If I don’t move quickly enough, she goes directly into an entirely different sort of mongling of Tracy, walking over to her upright and then diving her head upside down into Tracy and burrowing under her side, pushing off with her feet as if she’s trying to move her off the bed.
The biggest job Ruby has, other than being delightful, is keeping the three of us together. This involves being on constant alert to make sure that if we go somewhere, she goes too. A couple of times, before we had moved in together and I was living in Sag Harbor, Tracy and I went out to dinner and left her in the house on Rogers Street. Once, she pushed out a loose pane of glass in the bedroom and went out the tiny opening, trying to chase us down the street. Another time, she went upstairs and jumped out an open second story window to the ground and waited unhappily on the back porch, overseen by some watchful neighbors until we returned.
I fixed those areas of egress, and we thought we had successfully contained her, and then there came the time when utterly frustrated, she dug with her paws and chewed the base of the back door until she had opened a hole nearly big enough to crawl through. When we got home, I had a look at the severely damaged door and opened my mouth to say, “this is not working,” but only managed to get out “this is not…” before I came to my senses and went downstairs to the basement and got a piece of wood and sawed it to the right size and screwed it to the bottom of the door.
It had come to me, at last, that whatever wasn’t working was within me, not Ruby.
And so here we are, the three of us together at last, and every morning it’s my job to take Ruby with me to get the paper because Ruby has made it abundantly clear that she doesn’t want to be left behind, even if only one of us leaves the house. In the car, Ruby has a spot with her front feet on the armrest between the front seats, her back feet resting on the backseat, where she can scan the windshield for dogs.

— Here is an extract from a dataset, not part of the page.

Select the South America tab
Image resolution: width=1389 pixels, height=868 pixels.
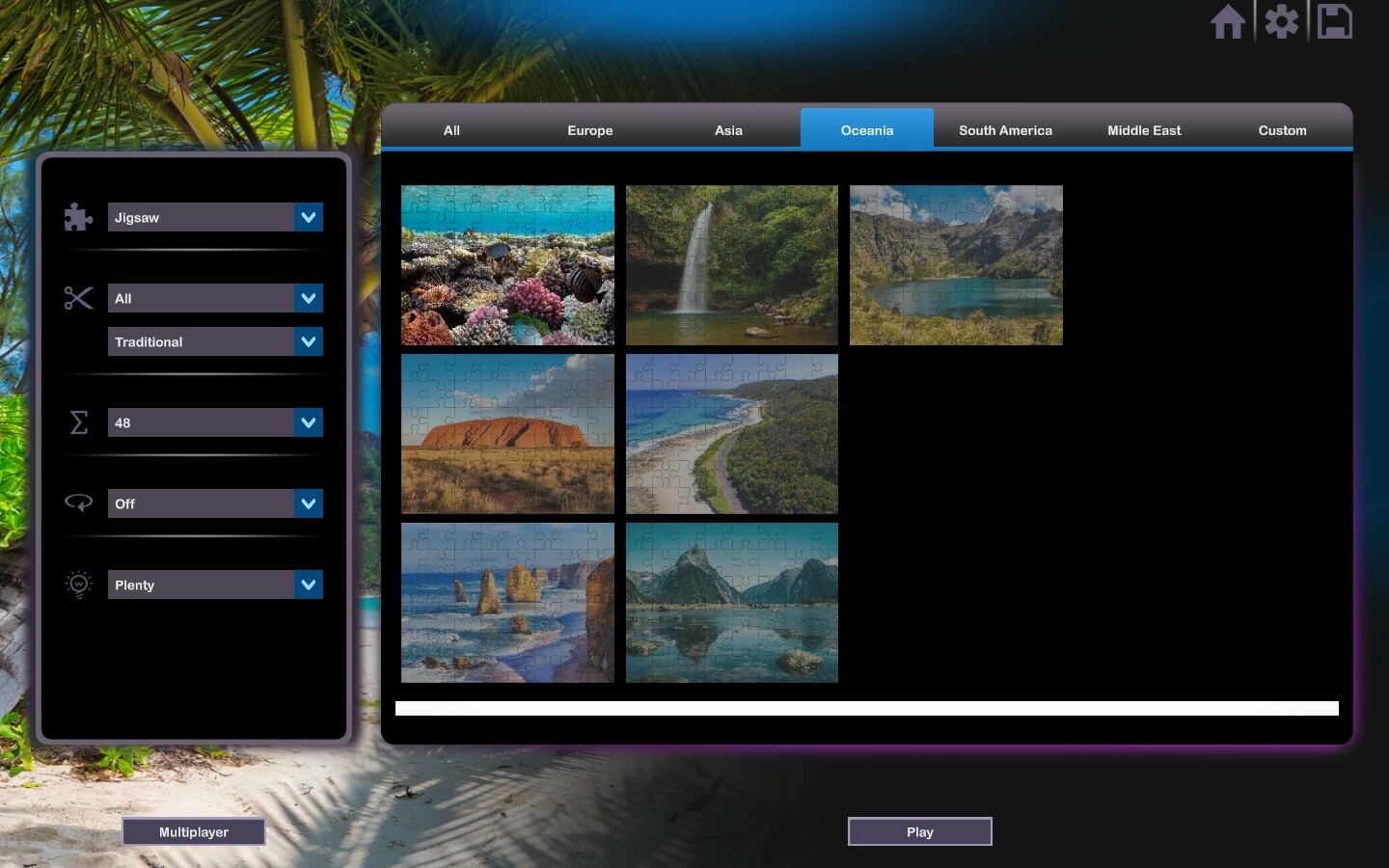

I’ve come to understand that this is a big, important part of her day, patrolling the neighborhood for other dogs, as if, even from the car, she is able to let them know she is on station, guarding her turf.
It’s hers, Springs Fireplace Road, as much as the pasture and the mountain was Chute’s, as much as my acre of North Haven was Bo’s, as much as the farmland where the chickens pecked in Tennessee was Zip’s and Zero’s.
See, that’s the thing about dogs. They move into your life and take over because there are empty parts of you that you might not know about, but they do. They find the holes in your soul and fill them with nuzzling and mongling and burrowing and porpoising and scampering and playing and guarding and licking and peering into your eyes until you see what they see. Ruby is a dog, but she knows something she insists we learn, that within each of us there the is the capacity to love, which makes all of us, dogs and humans, alive.
You just cannot forget a dog once he/she becomes part of your life. Some recent Vets with PTSD / anger issues have been encouraged to get a dog. The dog, for some, keeps them from suicide. After all, you can't let your dog down!
Another great story Lucian! I also had a dachshund growing up named Libby. Our pets, I now have cats, are such an important part of our lives.